(ats) Les originaux des actes authentiques notariaux pourront aussi être établis sous forme électronique. Après le Conseil des Etats, le National a adopté lundi, par 142 voix contre 53, une révision de loi du gouvernement. L'UDC était opposée.

Actuellement, les originaux des actes authentiques sont établis sur papier et sont régis par les droits cantonaux. Depuis 2012, les cantons peuvent émettre des actes électroniques mais il s'agit seulement de copies des originaux. Le projet vise une numérisation et uniformisation nationale.

Le principe même de numérisation complète du notariat n'est pas contesté, c'est une révolution et une évolution nécessaire, a indiqué Sidney Kamerzin (Centre/VS) au nom de la commission. "Il faut vivre avec son temps", a complété Baptiste Hurni (PS/NE).

"On nous donne l'impression qu'on modernise le notariat. La réalité, c'est que l'on crée un nouveau problème, celui de la protection de données sensibles", a opposé Jean-Luc Addor (UDC/VS). Une telle protection est assurée, le projet explicite la mission des autorités à ce sujet, a expliqué le rapporteur.

Rôle des cantons

La question controversée, c'est de savoir si la Confédération doit régler cette évolution en créant un registre numérique unique, ou si les cantons doivent s'en emparer, selon M. Kamerzin. "Faut-il avoir 26 registres différents? Non." Il n'y a pas d'entorse aux compétences des cantons. Ils conservent la totalité de leur attribution, a-t-il fait valoir.

Le projet n'enlève pas aux cantons "la compétence papier" ni ne prévoit de rendre les originaux électroniques obligatoires, a abondé Christian Lüscher (PLR/GE). Le PVL a d'ailleurs regretté que le modèle "digital first" n'ait pas été retenu.

Le notariat est un domaine de compétence cantonale, il ne faut pas porter atteinte au fédéralisme, a à nouveau contré M. Addor. Il n'y a actuellement aucun problème sans registre fédéral, donc aucun besoin d'agir.

Le National a suivi le Conseil des Etats sur plusieurs amendements mineurs visant justement à ne pas empiéter sur la compétence des cantons. Ceux-ci pourront par exemple rendre les actes authentiques électroniques obligatoires dans la mise en oeuvre.
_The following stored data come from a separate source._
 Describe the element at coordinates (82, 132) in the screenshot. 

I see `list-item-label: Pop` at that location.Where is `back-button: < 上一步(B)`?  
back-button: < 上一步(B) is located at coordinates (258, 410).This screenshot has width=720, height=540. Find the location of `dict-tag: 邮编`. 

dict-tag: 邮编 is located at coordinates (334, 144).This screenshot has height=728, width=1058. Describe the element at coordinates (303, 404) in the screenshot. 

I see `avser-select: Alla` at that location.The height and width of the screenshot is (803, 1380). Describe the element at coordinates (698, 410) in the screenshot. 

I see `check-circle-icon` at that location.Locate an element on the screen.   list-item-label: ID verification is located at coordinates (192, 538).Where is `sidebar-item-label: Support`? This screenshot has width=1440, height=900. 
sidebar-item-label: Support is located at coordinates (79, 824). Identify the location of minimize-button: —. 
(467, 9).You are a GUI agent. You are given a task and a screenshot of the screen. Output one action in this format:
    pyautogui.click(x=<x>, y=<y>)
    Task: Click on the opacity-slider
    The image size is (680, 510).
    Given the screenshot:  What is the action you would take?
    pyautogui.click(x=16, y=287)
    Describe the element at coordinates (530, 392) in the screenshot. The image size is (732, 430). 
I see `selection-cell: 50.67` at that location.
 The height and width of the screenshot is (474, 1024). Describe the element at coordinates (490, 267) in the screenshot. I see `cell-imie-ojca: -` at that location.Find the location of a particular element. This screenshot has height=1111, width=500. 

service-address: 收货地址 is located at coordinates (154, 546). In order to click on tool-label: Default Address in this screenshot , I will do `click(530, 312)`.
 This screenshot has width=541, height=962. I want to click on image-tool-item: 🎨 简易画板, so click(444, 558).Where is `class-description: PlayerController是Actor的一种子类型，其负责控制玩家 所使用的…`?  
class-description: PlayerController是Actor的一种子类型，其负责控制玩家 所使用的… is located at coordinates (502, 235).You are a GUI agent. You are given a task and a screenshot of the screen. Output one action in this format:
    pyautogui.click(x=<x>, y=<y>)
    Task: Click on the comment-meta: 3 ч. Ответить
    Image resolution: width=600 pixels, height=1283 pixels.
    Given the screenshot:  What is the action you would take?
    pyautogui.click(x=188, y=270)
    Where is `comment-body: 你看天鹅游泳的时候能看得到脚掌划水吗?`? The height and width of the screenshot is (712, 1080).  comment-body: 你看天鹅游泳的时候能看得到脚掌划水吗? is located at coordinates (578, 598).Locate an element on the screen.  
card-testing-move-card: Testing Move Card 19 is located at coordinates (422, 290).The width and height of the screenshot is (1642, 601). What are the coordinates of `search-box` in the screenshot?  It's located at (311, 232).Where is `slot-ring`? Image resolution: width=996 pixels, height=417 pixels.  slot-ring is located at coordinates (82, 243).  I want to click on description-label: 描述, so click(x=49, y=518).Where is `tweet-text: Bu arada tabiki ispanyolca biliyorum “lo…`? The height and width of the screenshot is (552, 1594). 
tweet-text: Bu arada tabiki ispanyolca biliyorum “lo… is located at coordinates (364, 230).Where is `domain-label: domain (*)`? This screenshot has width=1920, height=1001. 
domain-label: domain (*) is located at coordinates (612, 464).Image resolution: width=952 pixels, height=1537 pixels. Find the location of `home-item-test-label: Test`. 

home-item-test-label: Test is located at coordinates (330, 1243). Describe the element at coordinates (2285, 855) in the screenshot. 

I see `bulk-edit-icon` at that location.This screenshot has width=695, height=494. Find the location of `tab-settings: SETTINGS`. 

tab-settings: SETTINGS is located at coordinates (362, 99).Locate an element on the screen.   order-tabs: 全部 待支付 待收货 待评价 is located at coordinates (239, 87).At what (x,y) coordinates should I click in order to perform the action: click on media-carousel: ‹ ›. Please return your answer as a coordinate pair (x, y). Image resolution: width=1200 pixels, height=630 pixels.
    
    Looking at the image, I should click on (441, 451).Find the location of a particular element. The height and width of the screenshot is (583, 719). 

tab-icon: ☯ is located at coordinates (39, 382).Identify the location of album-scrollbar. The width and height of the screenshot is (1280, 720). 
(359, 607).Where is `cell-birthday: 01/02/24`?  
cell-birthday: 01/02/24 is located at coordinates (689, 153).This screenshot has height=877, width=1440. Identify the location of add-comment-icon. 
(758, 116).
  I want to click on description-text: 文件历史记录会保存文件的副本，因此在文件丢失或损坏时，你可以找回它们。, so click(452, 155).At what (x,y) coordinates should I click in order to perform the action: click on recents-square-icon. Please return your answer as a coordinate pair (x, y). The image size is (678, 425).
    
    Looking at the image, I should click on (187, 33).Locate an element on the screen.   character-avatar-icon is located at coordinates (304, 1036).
En outre, l'établissement d'un acte authentique électronique pour les dispositions à cause de mort nécessitera l'accord explicite des parties.

Registre central

Les documents seront conservés en sécurité dans un registre central des actes authentiques géré par l'Office fédéral de la justice (OFJ). Ils seront lisibles à long terme et pourront servir de preuve en cas de falsification. Les Vert-e-s ont salué le fait que la tâche ne soit pas déléguée à des entités privées.

L'ofj ne pourra accéder au registre qu'à des fins de maintenance ou pour le bon fonctionnement du système. Le Centre et l'UDC ont toutefois échoué à faire préciser, que les accès soient répertoriés avec indication de l'heure et de l'identité de la personne. Au soulagement de la ministre de la justice Elisabeth Baume-Schneider: "Les détails seront réglés dans l'ordonnance."

Un montant de 10 millions de francs est prévu pour le développement et la mise en place du système. Les coûts d'exploitation du registre, estimé à environ trois millions de francs, seront financés grâce aux émoluments.

Le dossier repart à la Chambre des cantons.